Colab sessions are disconnected after ~90 min idle and the VM is wiped — set cfg.checkpoint_path = "/content/drive/MyDrive/run.log" after mounting Drive if you want resume across sessions.

Google Colab (with vLLM)

vLLM is a high-throughput inference engine with continuous batching and paged attention — significantly faster than Ollama for sustained generation and multi-GPU setups. Use it when you have an A100 / L4 / H100 and care about throughput.

CUDA limitation (important). vLLM ships pre-built wheels tied to specific CUDA versions and it is impossible to make a single pin work for every GPU. fastevolve[vllm] installs the PyPI default, which targets CUDA 12.1 — this works on Colab Pro+ A100/L4 runtimes (currently CUDA 12.x) and most modern cloud GPUs. If your driver is on a different CUDA version, install vLLM yourself first with the matching wheel:

# Pick the line that matches your driver's CUDA version
pip install vllm --extra-index-url https://download.pytorch.org/whl/cu118    # CUDA 11.8
pip install vllm --extra-index-url https://download.pytorch.org/whl/cu124    # CUDA 12.4
# then:
uv add "fastevolve[vllm]"

vLLM is Linux-only (or Linux via WSL2). It does not work on Windows or macOS natively.

The library will log the detected vLLM version, driver CUDA, and GPU at startup so any mismatch surfaces immediately.

The ensemble below runs two different vLLM servers on the same GPU: a small, fast Qwen for cheap exploration and a bigger Gemma for hard cases. The adaptive router learns when to escalate. Each vLLM server is told to use ~45 % of GPU memory so they coexist on a single A100 40 GB.
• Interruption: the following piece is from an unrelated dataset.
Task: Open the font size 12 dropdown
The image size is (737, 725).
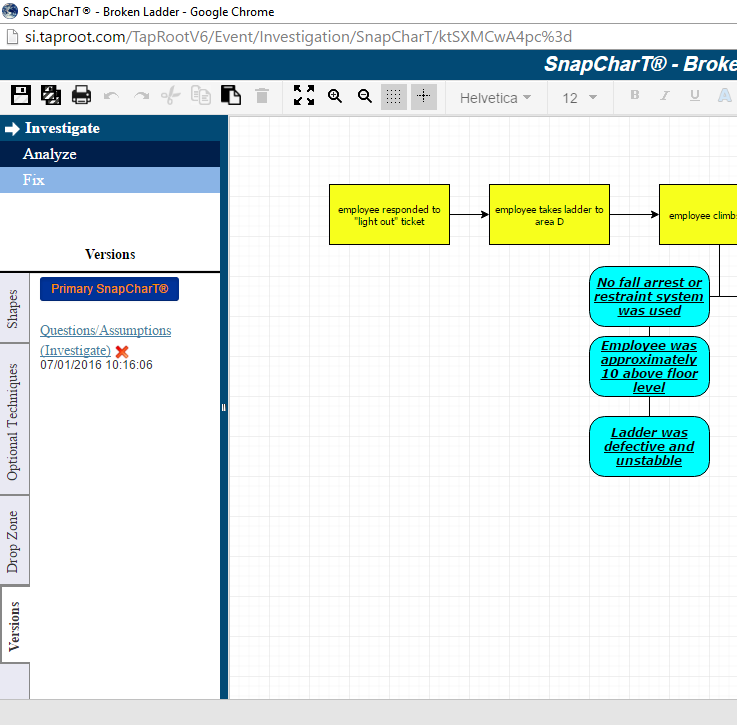Action: (579, 98)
# 1. Pick an A100 / L4 / H100 GPU runtime: Runtime → Change runtime type → A100 GPU
# 2. Install fastevolve with the vLLM extra (works on Colab's CUDA 12.x out of the box)
!pip install -q "fastevolve[vllm]"

# 3. Start two vLLM OpenAI-compatible servers on different ports.
#    `gpu_memory_utilization=0.45` lets both fit on one 40 GB A100.
#    `verbose=True` streams vLLM's own logs — useful on the first run because
#    it downloads model weights from Hugging Face (5–30 min for big models).
#    Drop `verbose=True` later to silence the noise once weights are cached.
from fastevolve.llm_ensemble import start_vllm
start_vllm("Qwen/Qwen2.5-Coder-1.5B-Instruct", port=8000,
           gpu_memory_utilization=0.45, verbose=True)
start_vllm("google/gemma-2-9b-it",             port=8001,
           gpu_memory_utilization=0.45, verbose=True)

# 4. Run fastevolve — each ModelConfig points at one of the local servers via base_url
from fastevolve import Config, Controller, run_sandboxed
from fastevolve.llm_ensemble import ModelConfig

# Task: parse a Roman numeral into an integer.
# The seed handles pure addition (e.g. "III" = 3, "LVIII" = 58) but misses the
# subtractive notation (e.g. "IV" = 4, "MCMXCIV" = 1994). The LLM has to spot
# and add the subtraction rule. Harder than `x*x` — needs real reasoning, not
# just curve-fitting to a few input/output pairs.
INITIAL = '''def solve(s):
    vals = {"I": 1, "V": 5, "X": 10, "L": 50, "C": 100, "D": 500, "M": 1000}
    return sum(vals[c] for c in s)
'''

CASES = [
    ("III", 3), ("VIII", 8), ("LVIII", 58),         # pure addition — seed already passes
    ("IV", 4), ("IX", 9), ("XL", 40), ("XC", 90),   # simple subtraction
    ("CDXLIV", 444), ("MCMXCIV", 1994),             # nested subtraction
    ("MMXXIV", 2024), ("MMMCMXCIX", 3999),          # long-form
]

def correctness(p):
    return sum(1 for s, y in CASES
               if run_sandboxed(p.code, "solve", s, timeout=2.0) == y) / len(CASES)

cfg = Config()
cfg.iterations = 50
cfg.ensemble.models = [
    # fast: small Qwen, low temperature, high weight — dominates the cheap iterations
    ModelConfig(name="Qwen/Qwen2.5-Coder-1.5B-Instruct", provider="openai",
                base_url="http://127.0.0.1:8000/v1",
                temperature=0.4, weight=1.0, role="fast"),
    # deep: bigger Gemma, higher temperature, lower weight — escalated by the router when fast stalls
    ModelConfig(name="google/gemma-2-9b-it", provider="openai",
                base_url="http://127.0.0.1:8001/v1",
                temperature=0.8, weight=0.3, role="deep"),
]
cfg.evaluator.cascade = [(correctness, 0.0)]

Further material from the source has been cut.